Carpal Tunnel Symptoms
Patients will usually complain of pain and numbness in the hand. These symptomswill often awaken the patient at night causing them to shake their hand. Pain may radiate up the arm to the shoulder. The numbness usually involves all or part of the hand except the little finger. Over time with progression there can be weakness and atrophy of the muscles at the base of the thumb.
Carpal Tunnel Diagnosis
Patients should see their doctor who will take a history and examine the hand and wrist . There are several specific tests that are done during the exam to determine if there is indeed carpal tunnel syndrome. If the symptoms have been present for a month or longer then an electrophysiological test called an EMG is done to document the pathology. It will often assist in what treatment is recommended.
Carpal Tunnel Treatment
After a diagnosis of carpal tunnel is made a decision on the best way to treat it is made between the doctor and patient. In almost all instances conservative therapy which involves a wrist splint is indicated. Non-steroidal anti-inflammatory medication is used as well. Patients may need to alter their activity if it is determined that it is the cause.

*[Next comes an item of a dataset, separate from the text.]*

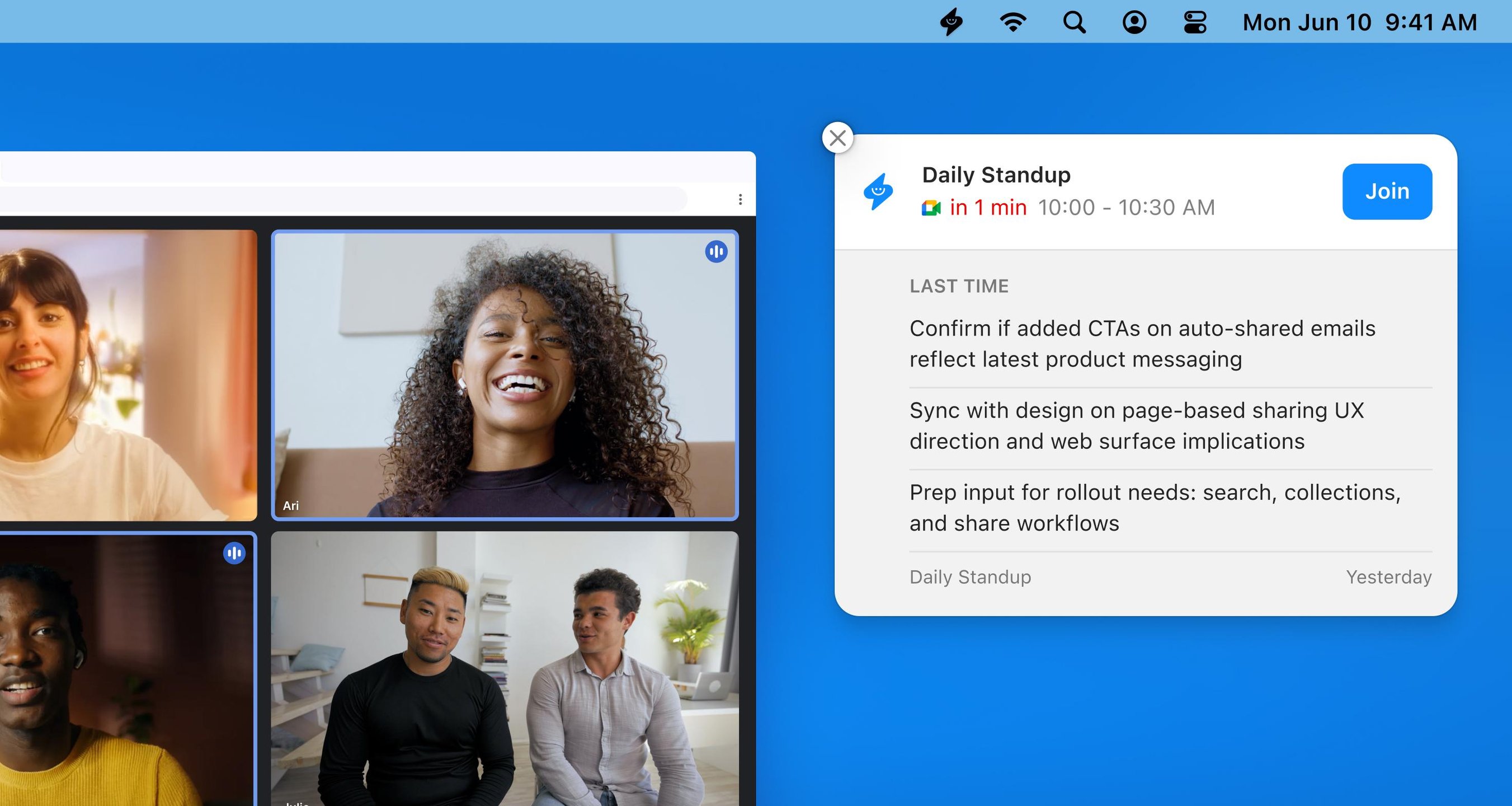Open the 'Prep input for rollout needs' note
The image size is (1512, 806).
(x=1155, y=508)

If a patient fails to improve with conservative treatment of rest, splinting and medication then surgery is an option. The technique involves cutting the transverse carpal ligament through a small wrist incision. Afterwards the patient is usually placed in a splint for a week to 10 days. This is a short outpatient procedure and most patients recover quickly and can resume activities with two to three weeks.